Игрр кивнул и спросил:

– Могу я обратиться к женщинам?

– Говори! – разрешила трибун.

Игорь вскинул руку. Закутанный в тогу с пурпурной полосой, он, сам того не понимая, походил на магистрата, вышедшего к народу. По трибунам пробежал ропот.

– Я хочу сказать всем, кому интересен мой контракт. Я не раб, и не собираюсь ублажать кого-то за деньги, будь то лупанарий или спальня богатой женщины. Тех, кто пришел сюда за этим, прошу не тратить деньги и время – я не выберу вас, что бы мне ни предложили. У меня все.

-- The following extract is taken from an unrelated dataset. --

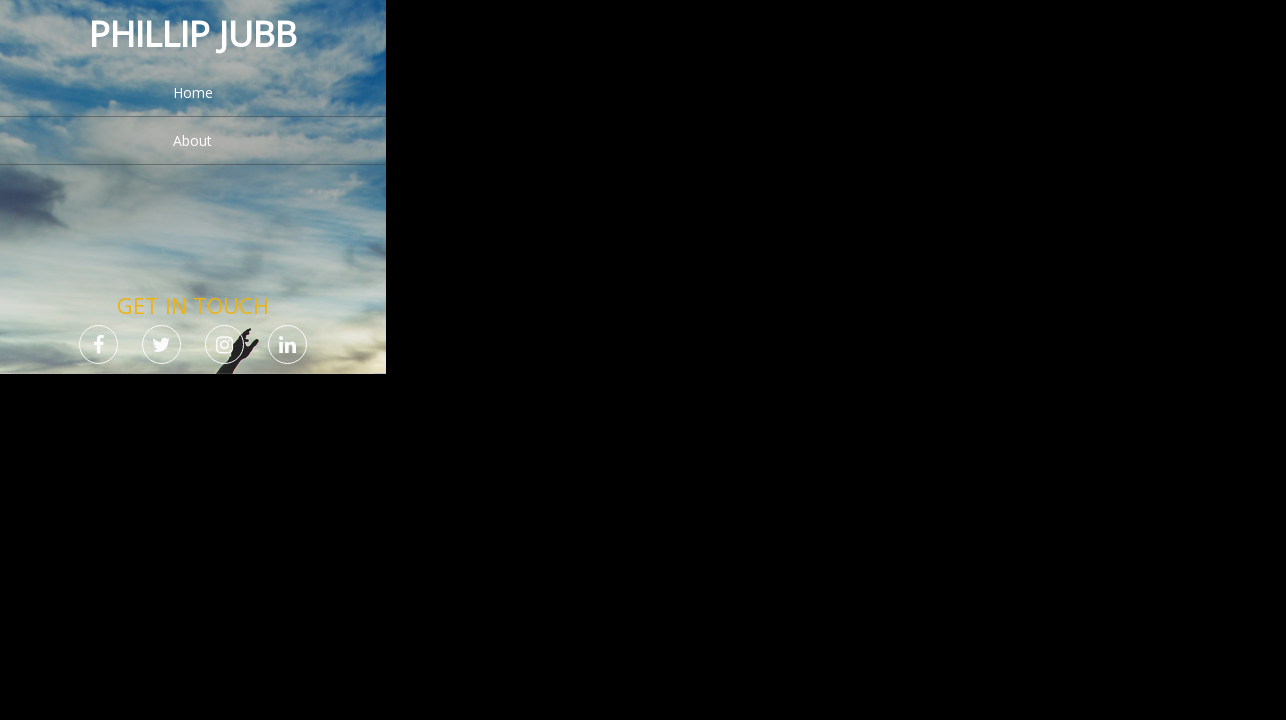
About (192, 140)
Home (193, 92)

– Хорошо сказал! – одобрила Северина. – Иди!

Игрр подобрал с песка пояс и сандалии и направился к выходу. Тут я снова не выдержала. Вскочила и выбросила руку от груди.

– Слава Игрру – победителю сарм! Вале! [23]

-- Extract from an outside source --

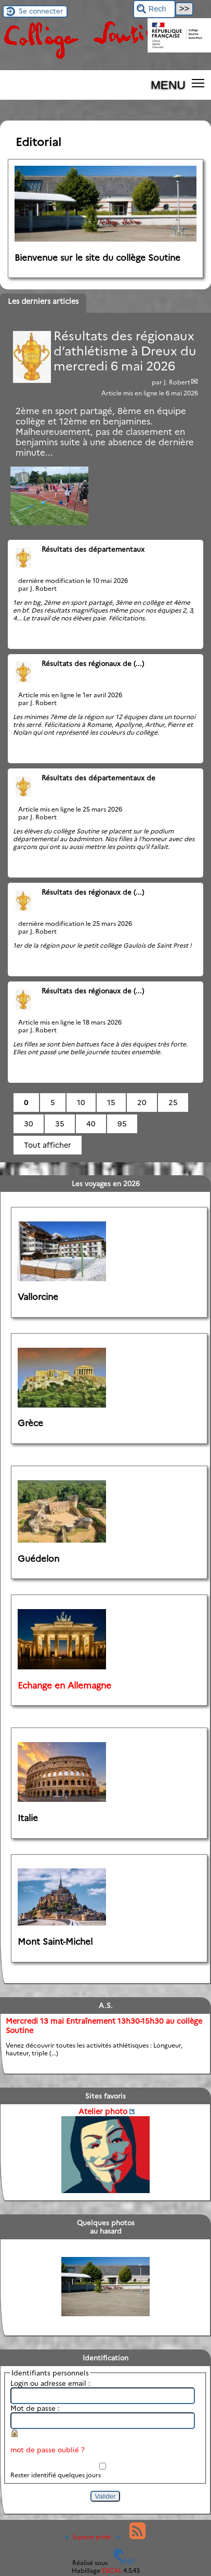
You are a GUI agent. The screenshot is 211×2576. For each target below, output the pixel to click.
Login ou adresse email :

И трибуны, вскочив вслед за мной, выдохнули:

– Вале!

11

Игрр, медикус. Добровольный

Эмилия встретила меня на лестнице.

– Я все видела и слышала, – сказала, положив мне руку на плечо. – Хорошо говорил! Учился у ритора?

«Тебя бы в поликлинику к старушкам! – подумал я. – Там и ритора не надо».

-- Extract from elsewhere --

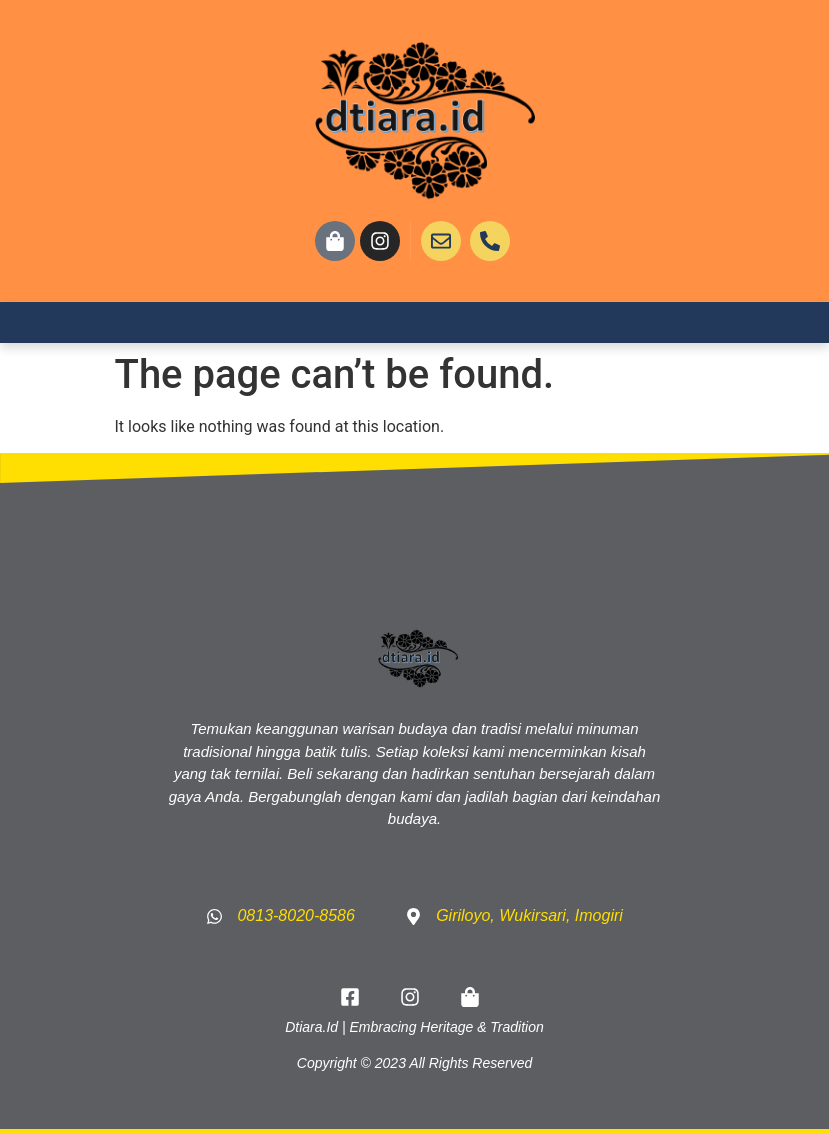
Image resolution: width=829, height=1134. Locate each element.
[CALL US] (490, 241)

– Ты весь в песке! – продолжила Эмилия. – Сейчас тебя умоют, а я подумаю об обеде.

– Где моя туника? – поинтересовался я.

– Забудь эту тряпку! Я велела ее выбросить. Тебе принесут другую одежду. Ты мой гость. Идем!

Внизу она перепоручила меня двум стражницам. Те отвели меня в баню, где, стащив тогу, уложили на мраморную скамью и обдали теплой водой. После чего стали намыливать. Стражницы занялись этим с таким рвением, что пришлось вмешаться: могли и кожу стереть. После мытья меня промокнули полотенцами, отвели к другой скамье, где, нежно ворочая, в четыре руки натерли пахучим маслом. Тем временем другие вигилы принесли новую одежду. Я первым делом потянулся к набедренной повязке.

– Позволь я! – попросила одна из стражниц.

– Зачем? – удивился я.

Стражница покраснела.

– Я никогда не прикасалась к мужчине.

Я глянул на нее. Невысокая, курносенькая, на вид лет двадцать. Не красавица, но вполне симпатичная. В России у нее сыскался бы воздыхатель – и не один. Довели страну! Девки при виде голого мужика дуреют! Я вздохнул. Стражница восприняла это как одобрение и стала прилаживать повязку. С этим делом она не спешила и сумела потрогать то, что ей так хотелось. На меня накинули тунику, после чего, усадив, обули. Одна из стражниц, намылив мне лицо, стала брить. «Где навострилась?» – удивился я, но, глянув на ноги женщин, догадался, как шлифуется мастерство.

вернуться

22

У народного трибуна Древнего Рима было такое право. Он мог отменить любое распоряжение и отстранить от власти любое должностное лицо.

вернуться

23

«Будь здоров!» и одновременно «Прощай!» по-латыни.